【GANS】对Stylgan2的动漫头像预训练模型进行【属性编辑】

核心参考

【代码】Pretrained Anime StyleGAN2 — convert to pytorch and editing images by encoder
【理论】http://www.seeprettyface.com/research_notes.html#step6

本博客代码地址

0 概要

基于stylegan2-pytorch动漫预训练模型,
结合标签和分类器,可以对生成动漫头像进行某些特征编辑
编辑图像:
其中,中间图片(第4张图)为原图
向左生成闭嘴,向右生成张嘴
图1-使图片张嘴

1. 下载项目相关

stylegan2-pytorch (非官方)

git clone https://github.com/viuts/stylegan2_pytorch.git

1.1 动漫头像(anime-face)模型下载

2020-01-11-skylion-stylegan2-animeportraits-networksnapshot-024664.pkl

1.2 将tf模型转为pytorch

cd your_path/stylegan2_pytorch

python run_convert_from_tf.py --input=2020-01-11-skylion-stylegan2-animeportraits-networksnapshot-024664.pkl --output checkpoint

1.3 推理生成图片

python run_generator.py generate_images --network=checkpoint/Gs.pth \
--seeds=1-5 --truncation_psi=1.0
  • 生成图片保存在stylegan2_pytorch/results

  • 在这里插入图片描述

2. 获得动漫属性便签

web端示意效果
  • 在这里插入图片描述

2.1 测试本地标签分类器推理

  • python edit_convert_cntk_2_onnx.py
  • 代码见附录

2.2 打标签

  • 生成4*5000张图片,并逐个得到标签,
  • 保存dlatend ,labels,tags,
    • 其中tags表示输出labels序号的对应的中文名称
  • 耗时
    • 2小时40分钟
    • 在这里插入图片描述

3 训练需要编辑潜码方向

3.0 理论依据

如下图所示,以标签的中位数为分界线,低于该值的标签改为0,高于该值的标签改为1,然后构造w·x+b=y的目标函数,运用逻辑斯蒂回归求解此二分类问题,求出的w就可以近似为我们需要的方向向量
在这里插入图片描述

3.1 以编辑头发颜色为例

代码edit_find_latend_direction.py附录

  • 训练结果
    在这里插入图片描述
3.1.1 编辑结果1-粉色头发
  • (中间是原图)3
  • 左边是非粉色,右边是粉色插值
  • 在这里插入图片描述
3.1.2 编辑结果2-黑色头发

在这里插入图片描述

3.1.3 编辑结果3-棕色色头发

棕色头发

3.2可能遇到问题

RuntimeError: Expected all tensors to be on the same device, but found at least two devices, cuda:0 and cpu!
将tensor全部转到cpu或者gpu

one more thing

对其他预训练模型进行编辑(未开源

短发到长发

在这里插入图片描述

其他参考

附录

edit_convert_cntk_2_onnx.py


import cntk as C

import onnxruntime
import numpy as np

def convet():
    model_path = 'checkpoint/danbooru-resnet_custom_v1-p3/model.cntk'
    ctnk_model = C.load_model(model_path)
    ctnk_model.save('checkpoint/model.onnx', format=C.ModelFormat.ONNX)
    return ctnk_model



def test_cntk(ctnk_model):
    ort_session = onnxruntime.InferenceSession("checkpoint/model.onnx")
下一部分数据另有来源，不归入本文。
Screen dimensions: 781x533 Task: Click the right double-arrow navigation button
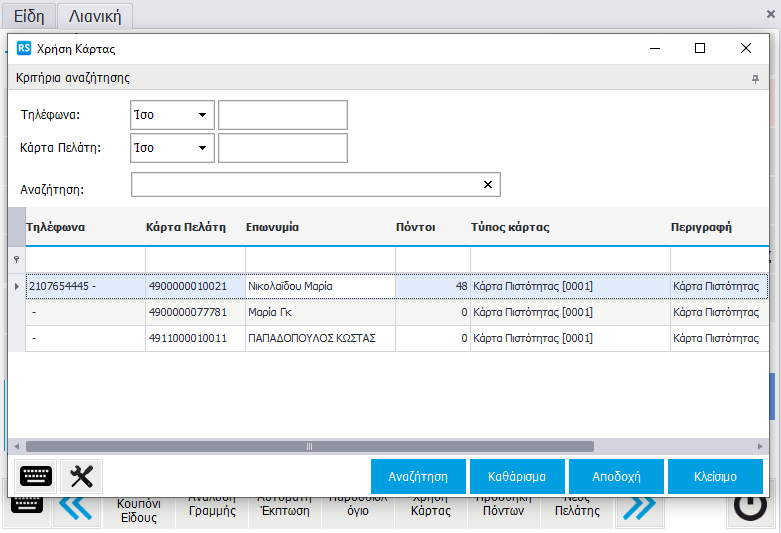pyautogui.click(x=641, y=509)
    x = np.random.rand(1, 3, 299, 299).astype(np.float32)
    # compute ONNX Runtime output prediction
    ort_inputs = {ort_session.get_inputs()[0].name: x}
    ort_outs = ort_session.run(None, ort_inputs)

    # compute the ctnk output
    cntk_out = ctnk_model.eval(x)
    np.testing.assert_allclose(np.array(cntk_out), ort_outs[0], rtol=1e-03, atol=1e-05)
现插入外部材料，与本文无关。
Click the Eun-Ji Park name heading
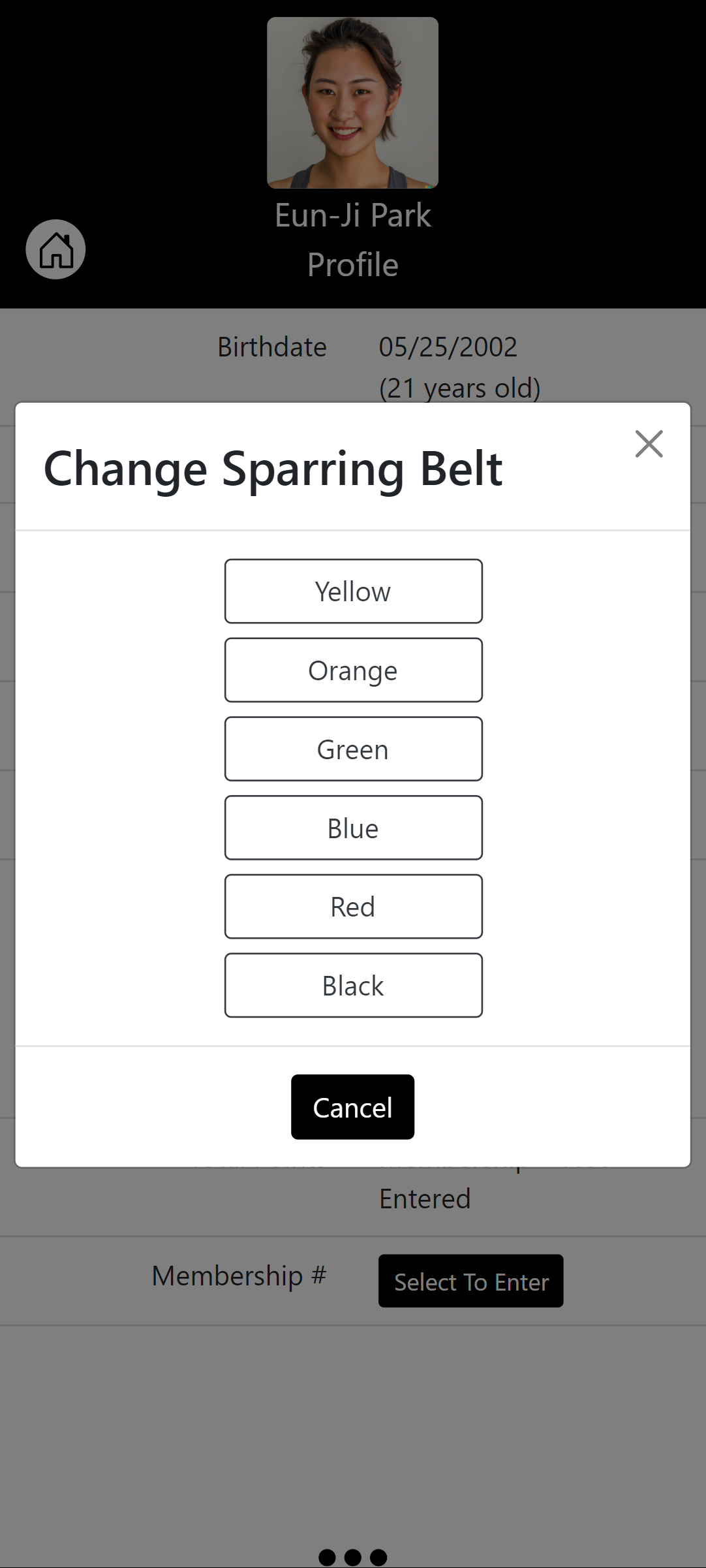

if __name__ == '__main__':
    ctnk_model=convet()
    test_cntk(ctnk_model)

edit_generate-labeled-anime-data.py



import os
import onnxruntime
import torch
import numpy as np
import torch.nn.functional as F
import matplotlib.pyplot as plt



input_path = 'checkpoint'
tags_path = os.path.join(input_path, 'tags.txt')
model_path = os.path.join(input_path, 'model.onnx')
generator_path = os.path.join(input_path, 'Gs.pth')
device =  device = torch.device('cuda:0' if torch.cuda.is_available() else 'cpu')
batch_size = 4
seed = 0



# let's run one image to checkout if it works
C = onnxruntime.InferenceSession(model_path)



with open(tags_path, 'r') as tags_stream:
    tags = np.array([tag for tag in (tag.strip() for tag in tags_stream) if tag])



import stylegan2
from stylegan2 import utils

G = stylegan2.models.load(generator_path, map_location=device)
G.to(device)



def to_image_tensor(image_tensor, pixel_min=-1, pixel_max=1):
    if pixel_min != 0 or pixel_max != 1:
        image_tensor = (image_tensor - pixel_min) / (pixel_max - pixel_min)
    return image_tensor.clamp(min=0, max=1)



torch.manual_seed(seed)

qlatents = torch.randn(1, G.latent_size).to(device=device, dtype=torch.float32)
generated = G(qlatents)
images = to_image_tensor(generated)
# 299 is the input size of the model
images = F.interpolate(images, size=(299, 299), mode='bilinear')
ort_inputs = {C.get_inputs()[0].name: images.detach().cpu().numpy()}
[predicted_labels] = C.run(None, ort_inputs)
# print out some tags
plt.imshow(images[0].detach().cpu().permute(1, 2, 0))
labels = [tags[i] for i, score in enumerate(predicted_labels[0]) if score > 0.5]
print(labels)



# reset seed
torch.manual_seed(seed)
iteration = 5000

progress = utils.ProgressWriter(iteration)
progress.write('Generating images...', step=False)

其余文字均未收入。